> _TESTO DI PARTENZA_:

--------

È una compagnia che il regista brindisino, allievo di Jerzy Marian Grotowski, regista teatrale del Novecento, fonda nel 1964. Il teatro Abeliano ha accolto per ben una settimana questo gruppo, questa massa di anime belle e lavoratrici. Lavoratrici perché, attraverso esercizi di acrobazie, improvvisazioni e concentrazione, sono disposti a mettere in mostra lo sforzo che fanno per costruire uno spettacolo, il quale più che “spettacolo”, è “vita”.

<<Il training è duro ma necessario, lo spettatore deve vedere tutt’altro che la tecnica!>>.

Sono parole dell’attrice Roberta Carreri, una delle poche italiane della compagnia. La tecnica per essere invisibile deve essere sentita. L’attore deve dare un significato a tutto ciò che mette in pratica, partendo dai suoi bisogni interiori.

--------

> _COSA FARE_:
- a) Rispondi alle seguenti domande sul testo sulla compagnia teatrale.
(i) In che anno il regista fonda la compagnia?
(ii) Per quanto tempo il teatro Abeliano ha accolto il gruppo?
(iii) Chi pronuncia le parole sul training?
- b) Aggiorna il passo del testo sulla compagnia teatrale che parte dalle parole "È una compagnia" e si ferma dopo "che la tecnica!>>.", mettendo "danza" al posto di "acrobazie".
- c) Prosegui il testo sulla compagnia teatrale scrivendo ciò che viene dopo l'ultima frase riportata.

> _ELENCO_:
--------

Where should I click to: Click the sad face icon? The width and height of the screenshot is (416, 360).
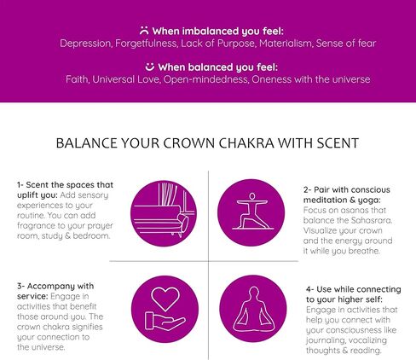[x=144, y=31]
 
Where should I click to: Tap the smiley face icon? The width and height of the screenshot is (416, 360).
[x=150, y=67]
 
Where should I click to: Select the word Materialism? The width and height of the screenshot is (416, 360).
[x=286, y=44]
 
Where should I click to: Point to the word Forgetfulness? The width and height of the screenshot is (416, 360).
[x=147, y=44]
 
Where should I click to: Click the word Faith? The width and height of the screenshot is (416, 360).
[x=78, y=79]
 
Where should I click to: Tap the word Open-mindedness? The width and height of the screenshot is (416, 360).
[x=205, y=79]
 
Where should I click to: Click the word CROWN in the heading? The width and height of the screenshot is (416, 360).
[x=188, y=143]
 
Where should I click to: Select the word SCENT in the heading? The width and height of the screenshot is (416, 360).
[x=338, y=143]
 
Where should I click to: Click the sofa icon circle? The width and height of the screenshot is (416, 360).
[x=164, y=213]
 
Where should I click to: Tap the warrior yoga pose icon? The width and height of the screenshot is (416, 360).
[x=252, y=211]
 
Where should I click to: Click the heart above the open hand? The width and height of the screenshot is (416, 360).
[x=165, y=299]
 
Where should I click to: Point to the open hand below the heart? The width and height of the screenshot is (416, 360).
[x=165, y=322]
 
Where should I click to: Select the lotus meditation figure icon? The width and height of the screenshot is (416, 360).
[x=254, y=310]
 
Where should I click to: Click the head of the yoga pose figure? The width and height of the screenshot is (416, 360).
[x=252, y=196]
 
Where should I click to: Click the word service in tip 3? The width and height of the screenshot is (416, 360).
[x=32, y=296]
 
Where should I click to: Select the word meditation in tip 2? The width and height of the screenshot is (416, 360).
[x=325, y=200]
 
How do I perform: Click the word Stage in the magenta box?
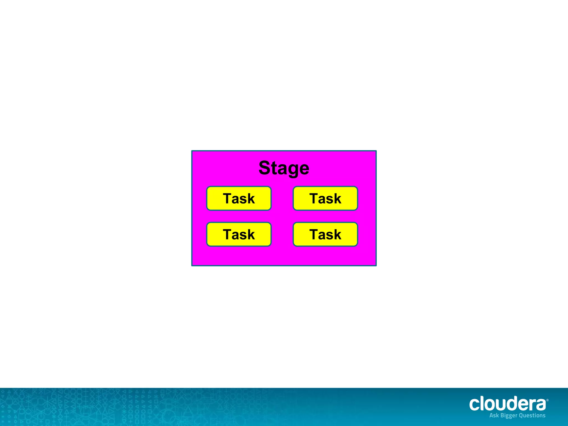click(x=284, y=168)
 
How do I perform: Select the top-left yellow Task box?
click(x=239, y=199)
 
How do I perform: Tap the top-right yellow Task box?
click(x=325, y=199)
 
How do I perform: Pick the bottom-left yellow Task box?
click(x=239, y=235)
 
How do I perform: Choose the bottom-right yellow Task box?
click(x=325, y=235)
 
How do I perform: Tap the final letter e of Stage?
click(x=304, y=169)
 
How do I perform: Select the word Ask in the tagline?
click(x=494, y=415)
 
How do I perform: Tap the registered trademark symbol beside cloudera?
click(x=547, y=400)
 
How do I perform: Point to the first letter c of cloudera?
click(x=474, y=405)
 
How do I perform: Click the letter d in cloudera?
click(x=512, y=404)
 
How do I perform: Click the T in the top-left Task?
click(x=228, y=199)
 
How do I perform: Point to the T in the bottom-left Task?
click(x=228, y=235)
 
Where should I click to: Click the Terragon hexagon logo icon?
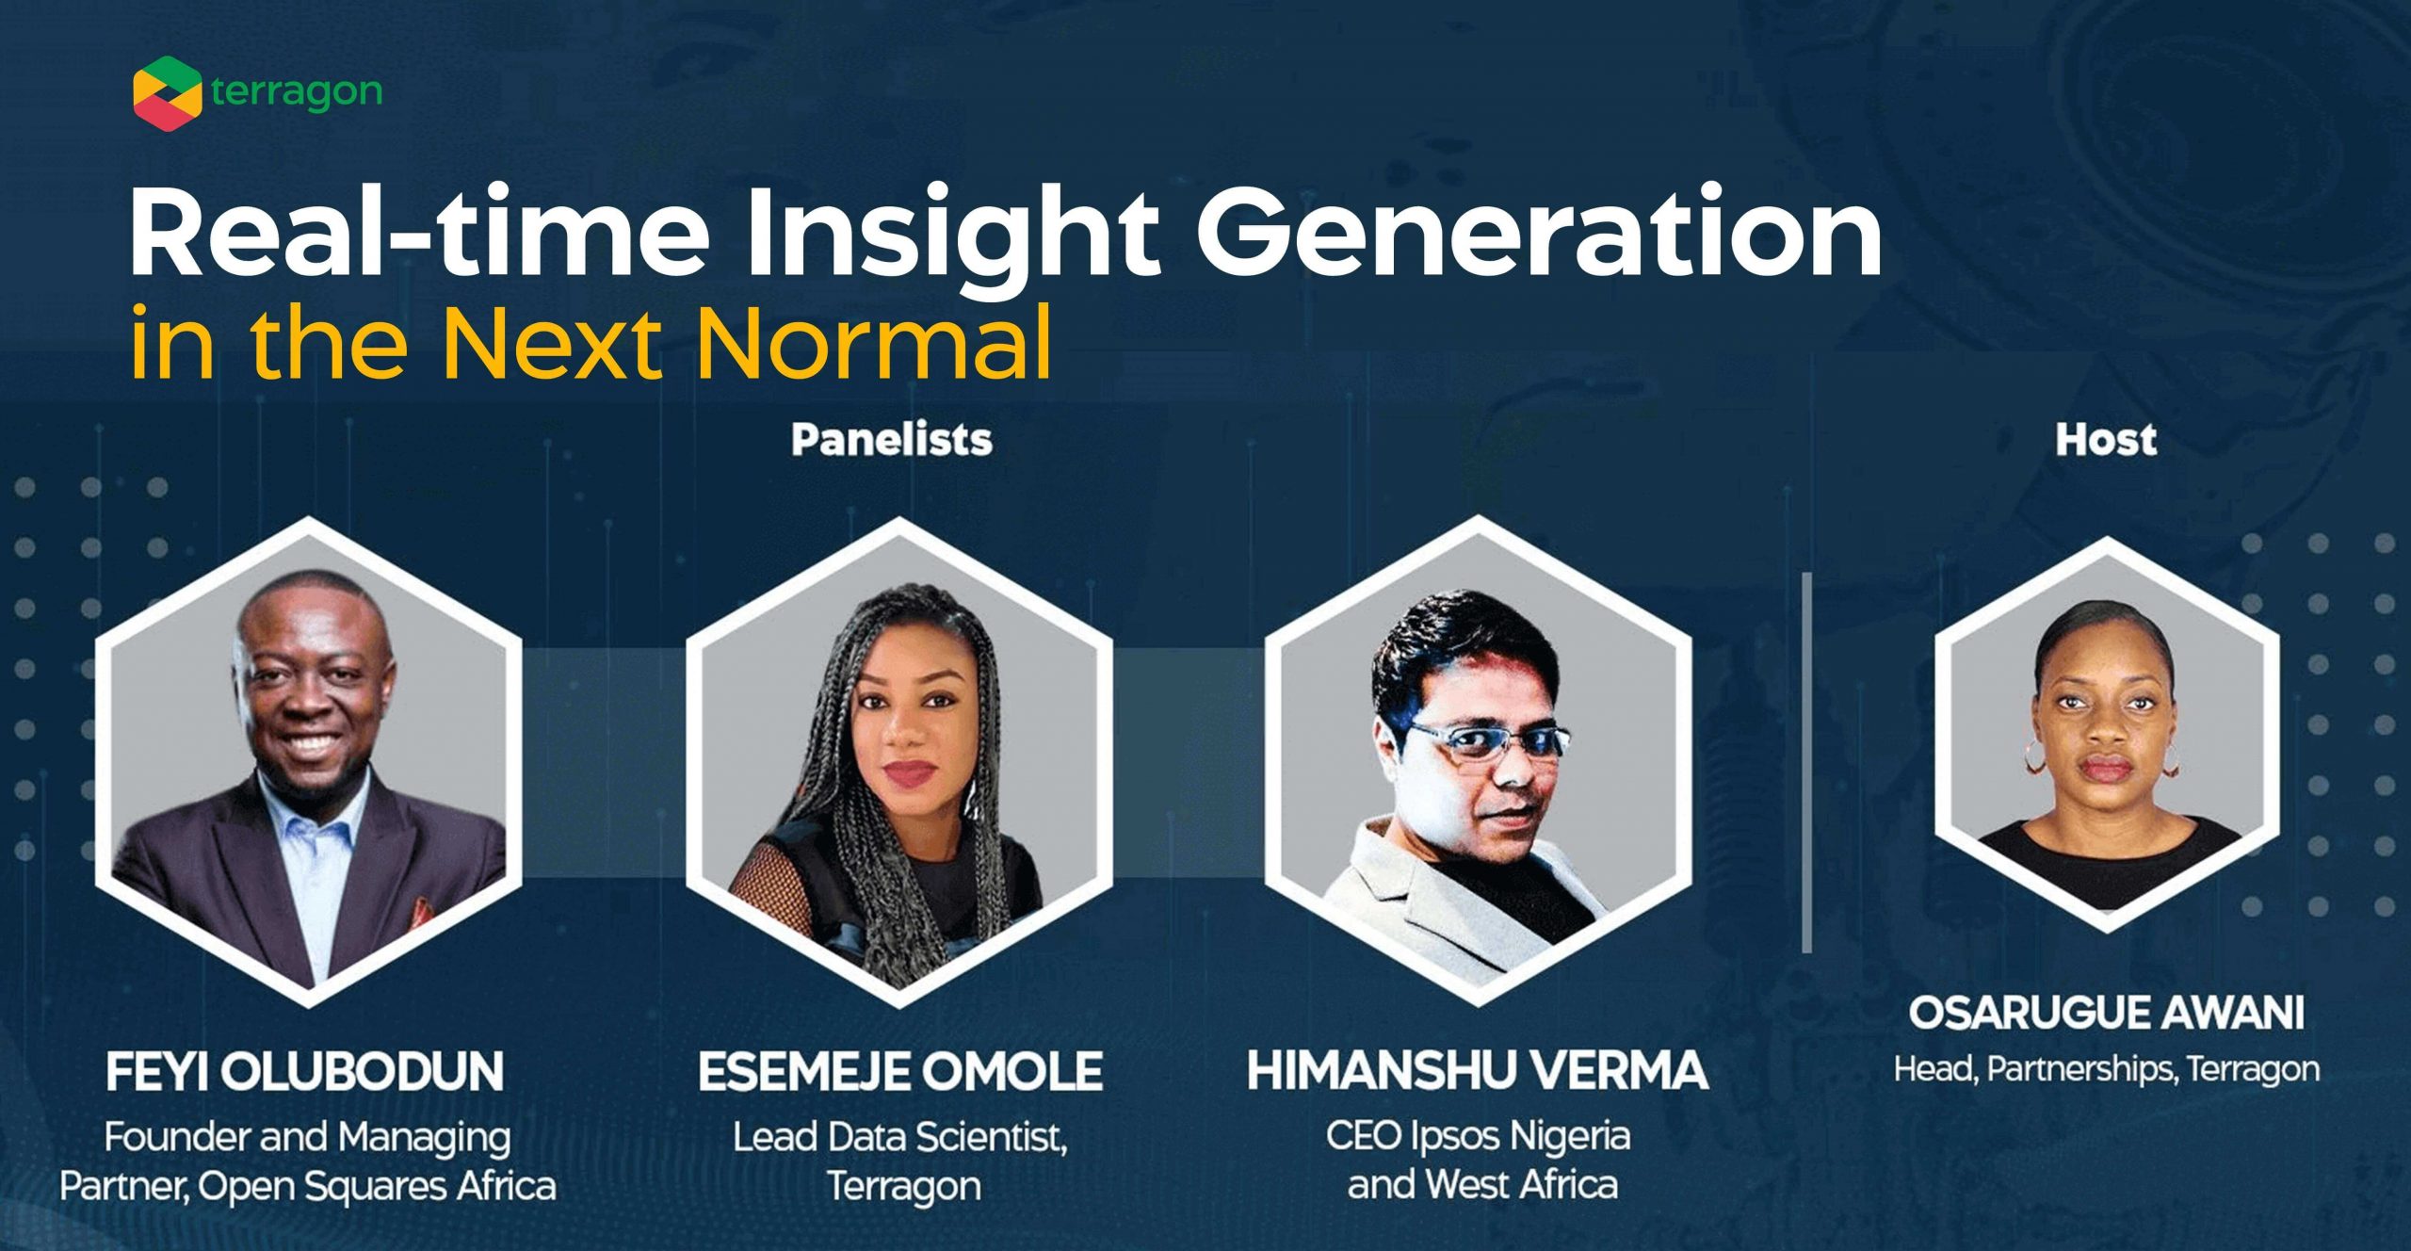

--------

> _LE RISPOSTE_:
- a)
(i) Nel 1964.
(ii) Per una settimana.
(iii) L'attrice Roberta Carreri.

- b)
È una compagnia che il regista brindisino, allievo di Jerzy Marian Grotowski, regista teatrale del Novecento, fonda nel 1964. Il teatro Abeliano ha accolto per ben una settimana questo gruppo, questa massa di anime belle e lavoratrici. Lavoratrici perché, attraverso esercizi di danza, improvvisazioni e concentrazione, sono disposti a mettere in mostra lo sforzo che fanno per costruire uno spettacolo, il quale più che “spettacolo”, è “vita”.

<<Il training è duro ma necessario, lo spettatore deve vedere tutt’altro che la tecnica!>>.

- c)
Prima di recarmi a teatro, guardai delle interviste per immaginare cosa o meglio chi, avrei trovato davanti a me. Perché dietro ogni spettacolo, come dietro ogni persona, c’è un’idea, c’è un pensiero che sobbalza nel momento opportuno.

Beh, quelle interviste furono importanti, perché mi ritrovai esattamente nella posizione di Barba, nel momento in cui esprimeva il suo concetto sulla morte. È strano, si, lo è perché siamo presi da “tanto altro” e non ci soffermiamo su ciò che provoca afflizione. Ma farei di tutto per trasportare chiunque su una sedia e fargli ascoltare quelle stesse parole ascoltate da me.

Se nel teatro risiede la vita, allora è presente anche la morte, in quanto l’una non esiste senza l’altra. Il regista ritrova la morte ogni giorno, ha a che fare ogni giorno con essa, ogni volta che un attore va via dalla sua compagnia è come se morisse un pezzo della sua esistenza. Io credo, che come lui, per molti è così.

Ma la vita a questo punto, come facciamo a ritrovarla in fretta?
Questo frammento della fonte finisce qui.